* BEGIN Records for this exercise *

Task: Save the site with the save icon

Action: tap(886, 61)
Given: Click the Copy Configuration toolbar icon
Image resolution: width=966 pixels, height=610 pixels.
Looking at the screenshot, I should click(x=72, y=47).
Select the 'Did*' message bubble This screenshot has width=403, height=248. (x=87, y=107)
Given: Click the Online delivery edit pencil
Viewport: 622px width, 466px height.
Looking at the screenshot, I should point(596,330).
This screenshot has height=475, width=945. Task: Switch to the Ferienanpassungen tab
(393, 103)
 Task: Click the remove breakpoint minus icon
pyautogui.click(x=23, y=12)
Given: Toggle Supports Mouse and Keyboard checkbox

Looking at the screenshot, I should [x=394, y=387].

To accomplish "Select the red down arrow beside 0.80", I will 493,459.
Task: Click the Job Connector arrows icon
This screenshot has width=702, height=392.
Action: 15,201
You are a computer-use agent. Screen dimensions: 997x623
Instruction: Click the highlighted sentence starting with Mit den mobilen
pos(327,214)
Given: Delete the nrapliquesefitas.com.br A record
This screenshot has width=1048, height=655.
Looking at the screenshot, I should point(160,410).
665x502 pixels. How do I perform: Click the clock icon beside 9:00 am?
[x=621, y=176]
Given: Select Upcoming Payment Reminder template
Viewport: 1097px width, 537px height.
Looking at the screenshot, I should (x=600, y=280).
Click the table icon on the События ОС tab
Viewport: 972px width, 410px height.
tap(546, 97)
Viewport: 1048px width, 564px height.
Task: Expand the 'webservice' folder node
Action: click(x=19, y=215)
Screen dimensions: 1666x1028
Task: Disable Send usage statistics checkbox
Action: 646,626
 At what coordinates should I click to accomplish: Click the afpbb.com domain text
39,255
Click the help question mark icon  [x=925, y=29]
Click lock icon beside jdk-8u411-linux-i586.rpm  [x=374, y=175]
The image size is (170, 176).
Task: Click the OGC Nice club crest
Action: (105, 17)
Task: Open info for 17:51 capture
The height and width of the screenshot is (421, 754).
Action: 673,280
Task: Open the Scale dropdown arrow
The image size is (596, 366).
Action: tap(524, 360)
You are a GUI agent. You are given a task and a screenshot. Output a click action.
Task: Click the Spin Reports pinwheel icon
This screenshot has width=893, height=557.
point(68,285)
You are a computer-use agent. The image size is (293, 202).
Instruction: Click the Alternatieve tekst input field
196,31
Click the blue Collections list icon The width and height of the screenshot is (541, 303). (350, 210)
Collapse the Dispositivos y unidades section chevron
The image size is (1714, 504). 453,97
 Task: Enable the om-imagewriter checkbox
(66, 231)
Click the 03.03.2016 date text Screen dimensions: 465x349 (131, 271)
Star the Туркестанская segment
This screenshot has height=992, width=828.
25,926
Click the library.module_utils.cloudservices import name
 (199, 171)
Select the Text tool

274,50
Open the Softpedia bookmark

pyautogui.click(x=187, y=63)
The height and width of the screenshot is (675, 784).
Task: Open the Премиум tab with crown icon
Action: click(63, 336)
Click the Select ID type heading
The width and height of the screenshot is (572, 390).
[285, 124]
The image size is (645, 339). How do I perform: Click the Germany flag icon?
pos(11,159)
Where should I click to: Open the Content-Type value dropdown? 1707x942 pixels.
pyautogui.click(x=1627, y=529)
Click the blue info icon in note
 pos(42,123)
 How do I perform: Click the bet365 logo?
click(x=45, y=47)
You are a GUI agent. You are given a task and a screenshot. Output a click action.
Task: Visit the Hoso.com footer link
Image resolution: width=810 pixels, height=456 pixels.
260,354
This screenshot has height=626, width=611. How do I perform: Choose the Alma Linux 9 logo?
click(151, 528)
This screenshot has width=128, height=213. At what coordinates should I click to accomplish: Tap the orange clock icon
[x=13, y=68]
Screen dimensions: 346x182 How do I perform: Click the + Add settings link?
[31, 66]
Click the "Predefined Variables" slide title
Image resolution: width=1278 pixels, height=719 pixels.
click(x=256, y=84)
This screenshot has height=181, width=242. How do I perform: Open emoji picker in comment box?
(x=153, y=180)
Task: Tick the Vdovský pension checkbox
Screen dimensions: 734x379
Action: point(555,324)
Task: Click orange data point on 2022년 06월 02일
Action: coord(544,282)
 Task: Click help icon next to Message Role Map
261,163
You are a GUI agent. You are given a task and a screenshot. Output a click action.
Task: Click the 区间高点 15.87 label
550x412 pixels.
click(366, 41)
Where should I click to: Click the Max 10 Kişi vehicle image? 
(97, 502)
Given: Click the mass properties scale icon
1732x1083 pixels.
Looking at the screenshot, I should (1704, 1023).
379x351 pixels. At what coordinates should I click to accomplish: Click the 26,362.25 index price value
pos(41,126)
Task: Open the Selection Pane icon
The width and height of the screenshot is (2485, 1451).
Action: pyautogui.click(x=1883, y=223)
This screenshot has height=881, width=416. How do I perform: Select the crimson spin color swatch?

* END Records for this exercise *

Problem » Recast the items as a JSON list of strings, one string per line with blank lines omitted, starting with the line containing "This screenshot has height=181, width=242." and going on through the end of the items.

The response »
[
  "This screenshot has height=181, width=242. How do I perform: Open emoji picker in comment box?",
  "(x=153, y=180)",
  "Task: Tick the Vdovský pension checkbox",
  "Screen dimensions: 734x379",
  "Action: point(555,324)",
  "Task: Click orange data point on 2022년 06월 02일",
  "Action: coord(544,282)",
  " Task: Click help icon next to Message Role Map",
  "261,163",
  "You are a GUI agent. You are given a task and a screenshot. Output a click action.",
  "Task: Click the 区间高点 15.87 label",
  "550x412 pixels.",
  "click(366, 41)",
  "Where should I click to: Click the Max 10 Kişi vehicle image? ",
  "(97, 502)",
  "Given: Click the mass properties scale icon",
  "1732x1083 pixels.",
  "Looking at the screenshot, I should (1704, 1023).",
  "379x351 pixels. At what coordinates should I click to accomplish: Click the 26,362.25 index price value",
  "pos(41,126)",
  "Task: Open the Selection Pane icon",
  "The width and height of the screenshot is (2485, 1451).",
  "Action: pyautogui.click(x=1883, y=223)",
  "This screenshot has height=881, width=416. How do I perform: Select the crimson spin color swatch?"
]